*Requirement:* Express the entries from the line with "will (812, 130)." up to and including the line with "[x=208, y=233]" as a JSON list of strings, one string per line, leaving out blank lines.

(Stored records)
◆ ◆ ◆ ◆ ◆

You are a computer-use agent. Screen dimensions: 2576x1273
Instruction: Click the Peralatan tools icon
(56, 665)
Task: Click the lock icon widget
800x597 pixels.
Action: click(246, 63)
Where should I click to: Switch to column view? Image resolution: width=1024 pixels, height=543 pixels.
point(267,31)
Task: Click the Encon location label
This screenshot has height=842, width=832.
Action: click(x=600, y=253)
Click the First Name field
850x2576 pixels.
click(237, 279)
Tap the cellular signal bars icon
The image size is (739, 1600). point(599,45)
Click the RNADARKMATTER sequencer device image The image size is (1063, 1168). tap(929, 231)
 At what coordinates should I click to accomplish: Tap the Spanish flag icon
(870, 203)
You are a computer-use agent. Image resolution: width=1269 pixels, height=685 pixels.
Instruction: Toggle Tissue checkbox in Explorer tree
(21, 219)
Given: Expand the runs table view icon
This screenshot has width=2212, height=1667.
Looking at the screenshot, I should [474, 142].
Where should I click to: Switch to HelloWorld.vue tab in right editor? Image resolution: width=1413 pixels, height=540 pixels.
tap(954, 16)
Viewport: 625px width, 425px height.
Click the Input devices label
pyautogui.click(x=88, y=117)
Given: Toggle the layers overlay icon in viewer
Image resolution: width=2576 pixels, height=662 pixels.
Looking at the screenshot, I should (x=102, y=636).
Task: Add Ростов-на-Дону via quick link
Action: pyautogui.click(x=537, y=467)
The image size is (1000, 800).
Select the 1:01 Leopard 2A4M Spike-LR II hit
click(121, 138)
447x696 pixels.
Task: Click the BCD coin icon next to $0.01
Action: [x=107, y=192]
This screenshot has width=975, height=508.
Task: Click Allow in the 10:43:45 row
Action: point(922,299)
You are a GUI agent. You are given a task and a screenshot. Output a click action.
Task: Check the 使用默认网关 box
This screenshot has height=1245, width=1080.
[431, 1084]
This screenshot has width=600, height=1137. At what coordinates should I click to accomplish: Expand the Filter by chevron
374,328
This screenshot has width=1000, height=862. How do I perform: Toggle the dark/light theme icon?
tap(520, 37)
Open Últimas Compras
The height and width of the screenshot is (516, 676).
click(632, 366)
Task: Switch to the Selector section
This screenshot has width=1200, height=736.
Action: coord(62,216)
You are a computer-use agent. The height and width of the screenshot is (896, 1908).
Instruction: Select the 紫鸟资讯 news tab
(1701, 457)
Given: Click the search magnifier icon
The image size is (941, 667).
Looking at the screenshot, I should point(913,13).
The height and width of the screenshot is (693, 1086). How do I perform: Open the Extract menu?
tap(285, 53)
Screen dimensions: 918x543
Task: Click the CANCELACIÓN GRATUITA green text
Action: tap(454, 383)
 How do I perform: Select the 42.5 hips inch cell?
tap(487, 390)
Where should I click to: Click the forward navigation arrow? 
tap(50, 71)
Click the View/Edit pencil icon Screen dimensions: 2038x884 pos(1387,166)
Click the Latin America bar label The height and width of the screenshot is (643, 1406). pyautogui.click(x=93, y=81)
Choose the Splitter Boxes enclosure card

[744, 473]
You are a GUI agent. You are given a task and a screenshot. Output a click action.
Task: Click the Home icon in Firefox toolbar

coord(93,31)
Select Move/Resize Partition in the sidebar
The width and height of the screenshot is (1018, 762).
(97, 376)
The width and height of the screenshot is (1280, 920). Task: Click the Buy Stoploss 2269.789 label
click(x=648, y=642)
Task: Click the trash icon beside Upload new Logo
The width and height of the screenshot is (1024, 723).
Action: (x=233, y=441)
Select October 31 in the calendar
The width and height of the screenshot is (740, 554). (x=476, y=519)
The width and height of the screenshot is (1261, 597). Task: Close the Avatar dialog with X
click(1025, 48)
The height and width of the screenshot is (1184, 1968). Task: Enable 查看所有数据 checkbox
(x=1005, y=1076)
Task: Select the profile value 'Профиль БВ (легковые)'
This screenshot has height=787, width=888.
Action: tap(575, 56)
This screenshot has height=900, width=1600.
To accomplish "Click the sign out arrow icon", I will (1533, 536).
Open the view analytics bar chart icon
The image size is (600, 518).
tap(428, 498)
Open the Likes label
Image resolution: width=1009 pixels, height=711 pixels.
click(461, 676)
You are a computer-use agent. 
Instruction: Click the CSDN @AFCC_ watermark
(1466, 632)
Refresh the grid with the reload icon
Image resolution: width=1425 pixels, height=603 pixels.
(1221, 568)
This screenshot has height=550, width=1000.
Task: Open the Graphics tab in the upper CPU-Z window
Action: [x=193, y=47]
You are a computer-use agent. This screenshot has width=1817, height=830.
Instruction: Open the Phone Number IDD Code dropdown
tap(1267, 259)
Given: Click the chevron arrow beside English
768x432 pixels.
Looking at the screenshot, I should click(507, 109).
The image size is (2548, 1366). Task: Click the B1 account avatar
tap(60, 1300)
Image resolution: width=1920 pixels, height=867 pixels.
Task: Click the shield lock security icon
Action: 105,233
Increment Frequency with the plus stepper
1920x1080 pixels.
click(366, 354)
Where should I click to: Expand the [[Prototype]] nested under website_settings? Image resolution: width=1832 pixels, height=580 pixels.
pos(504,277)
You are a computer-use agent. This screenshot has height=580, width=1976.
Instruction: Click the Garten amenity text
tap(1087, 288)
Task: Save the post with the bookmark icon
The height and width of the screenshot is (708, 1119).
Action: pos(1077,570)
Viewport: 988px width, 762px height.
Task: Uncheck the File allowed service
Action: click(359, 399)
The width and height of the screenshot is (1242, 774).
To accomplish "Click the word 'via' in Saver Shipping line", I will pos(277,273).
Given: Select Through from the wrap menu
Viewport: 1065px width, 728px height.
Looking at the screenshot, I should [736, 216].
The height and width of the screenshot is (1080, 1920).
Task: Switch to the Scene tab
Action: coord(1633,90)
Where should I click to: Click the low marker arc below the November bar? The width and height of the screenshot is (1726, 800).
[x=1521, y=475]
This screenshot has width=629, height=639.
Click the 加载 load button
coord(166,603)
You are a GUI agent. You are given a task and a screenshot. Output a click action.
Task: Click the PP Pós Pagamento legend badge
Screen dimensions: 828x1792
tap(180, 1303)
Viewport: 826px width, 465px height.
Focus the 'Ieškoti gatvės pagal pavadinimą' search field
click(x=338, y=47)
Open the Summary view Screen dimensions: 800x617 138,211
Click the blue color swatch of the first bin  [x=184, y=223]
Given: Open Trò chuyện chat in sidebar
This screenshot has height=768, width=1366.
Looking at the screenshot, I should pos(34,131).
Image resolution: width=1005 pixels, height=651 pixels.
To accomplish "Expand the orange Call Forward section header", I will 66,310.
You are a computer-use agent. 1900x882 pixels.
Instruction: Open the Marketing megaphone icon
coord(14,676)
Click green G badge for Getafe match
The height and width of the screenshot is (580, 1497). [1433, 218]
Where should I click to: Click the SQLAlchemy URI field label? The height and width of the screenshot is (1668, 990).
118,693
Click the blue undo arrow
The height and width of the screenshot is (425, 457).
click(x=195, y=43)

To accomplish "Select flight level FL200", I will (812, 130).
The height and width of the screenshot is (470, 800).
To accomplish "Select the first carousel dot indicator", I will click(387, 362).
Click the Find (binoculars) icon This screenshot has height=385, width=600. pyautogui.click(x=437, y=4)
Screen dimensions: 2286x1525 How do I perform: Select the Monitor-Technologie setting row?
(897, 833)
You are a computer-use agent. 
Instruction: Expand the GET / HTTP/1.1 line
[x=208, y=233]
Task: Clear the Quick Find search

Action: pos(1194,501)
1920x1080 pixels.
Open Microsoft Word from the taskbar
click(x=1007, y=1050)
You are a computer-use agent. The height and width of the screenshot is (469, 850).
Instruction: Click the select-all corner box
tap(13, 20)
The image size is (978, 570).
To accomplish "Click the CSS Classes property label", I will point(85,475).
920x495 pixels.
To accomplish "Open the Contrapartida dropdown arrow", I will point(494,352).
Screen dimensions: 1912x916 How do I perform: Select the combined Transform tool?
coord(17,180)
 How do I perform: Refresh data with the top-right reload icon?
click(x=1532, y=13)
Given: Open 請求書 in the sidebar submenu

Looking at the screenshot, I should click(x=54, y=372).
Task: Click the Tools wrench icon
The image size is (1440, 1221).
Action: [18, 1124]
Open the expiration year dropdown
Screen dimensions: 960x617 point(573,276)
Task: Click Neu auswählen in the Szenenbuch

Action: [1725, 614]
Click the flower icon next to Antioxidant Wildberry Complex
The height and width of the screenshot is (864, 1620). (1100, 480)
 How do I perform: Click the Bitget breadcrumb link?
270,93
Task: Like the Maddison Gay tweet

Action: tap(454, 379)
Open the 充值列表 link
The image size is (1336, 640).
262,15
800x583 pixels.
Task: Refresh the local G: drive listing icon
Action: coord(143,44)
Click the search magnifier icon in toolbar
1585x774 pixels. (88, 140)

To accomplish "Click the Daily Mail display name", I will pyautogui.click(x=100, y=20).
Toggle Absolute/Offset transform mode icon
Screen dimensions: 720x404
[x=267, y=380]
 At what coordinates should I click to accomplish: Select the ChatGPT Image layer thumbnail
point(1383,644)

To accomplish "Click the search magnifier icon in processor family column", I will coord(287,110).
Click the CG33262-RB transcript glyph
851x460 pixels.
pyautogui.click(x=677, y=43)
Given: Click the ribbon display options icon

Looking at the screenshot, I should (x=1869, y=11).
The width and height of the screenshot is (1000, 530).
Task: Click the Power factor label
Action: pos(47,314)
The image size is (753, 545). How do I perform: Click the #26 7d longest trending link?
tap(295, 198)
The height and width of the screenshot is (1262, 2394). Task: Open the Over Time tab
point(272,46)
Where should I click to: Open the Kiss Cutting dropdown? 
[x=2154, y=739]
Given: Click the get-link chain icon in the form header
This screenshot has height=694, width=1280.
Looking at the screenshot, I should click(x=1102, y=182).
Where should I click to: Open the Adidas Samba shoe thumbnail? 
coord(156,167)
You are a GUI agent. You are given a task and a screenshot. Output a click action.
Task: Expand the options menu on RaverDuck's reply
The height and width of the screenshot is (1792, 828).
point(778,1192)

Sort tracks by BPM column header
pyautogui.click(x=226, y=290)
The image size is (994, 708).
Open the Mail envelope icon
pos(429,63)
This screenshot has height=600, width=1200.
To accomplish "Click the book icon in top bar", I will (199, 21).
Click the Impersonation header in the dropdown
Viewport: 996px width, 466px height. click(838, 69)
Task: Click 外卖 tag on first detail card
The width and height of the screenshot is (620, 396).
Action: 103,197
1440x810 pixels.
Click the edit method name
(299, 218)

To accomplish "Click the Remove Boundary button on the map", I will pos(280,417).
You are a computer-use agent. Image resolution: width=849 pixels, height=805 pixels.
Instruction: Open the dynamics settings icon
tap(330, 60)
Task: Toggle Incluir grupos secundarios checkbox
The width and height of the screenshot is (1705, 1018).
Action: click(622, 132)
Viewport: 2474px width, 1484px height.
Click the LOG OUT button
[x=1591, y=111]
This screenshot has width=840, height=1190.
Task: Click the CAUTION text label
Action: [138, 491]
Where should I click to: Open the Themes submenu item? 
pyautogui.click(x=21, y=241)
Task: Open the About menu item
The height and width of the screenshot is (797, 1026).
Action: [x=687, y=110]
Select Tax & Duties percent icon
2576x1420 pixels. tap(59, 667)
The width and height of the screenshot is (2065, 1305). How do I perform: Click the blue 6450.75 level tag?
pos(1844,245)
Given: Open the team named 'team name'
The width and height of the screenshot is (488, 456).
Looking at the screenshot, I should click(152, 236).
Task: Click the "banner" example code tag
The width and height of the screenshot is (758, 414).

◆ ◆ ◆ ◆ ◆

*Completed task:*
[
  "To accomplish \"Select flight level FL200\", I will (812, 130).",
  "The height and width of the screenshot is (470, 800).",
  "To accomplish \"Select the first carousel dot indicator\", I will click(387, 362).",
  "Click the Find (binoculars) icon This screenshot has height=385, width=600. pyautogui.click(x=437, y=4)",
  "Screen dimensions: 2286x1525 How do I perform: Select the Monitor-Technologie setting row?",
  "(897, 833)",
  "You are a computer-use agent. ",
  "Instruction: Expand the GET / HTTP/1.1 line",
  "[x=208, y=233]"
]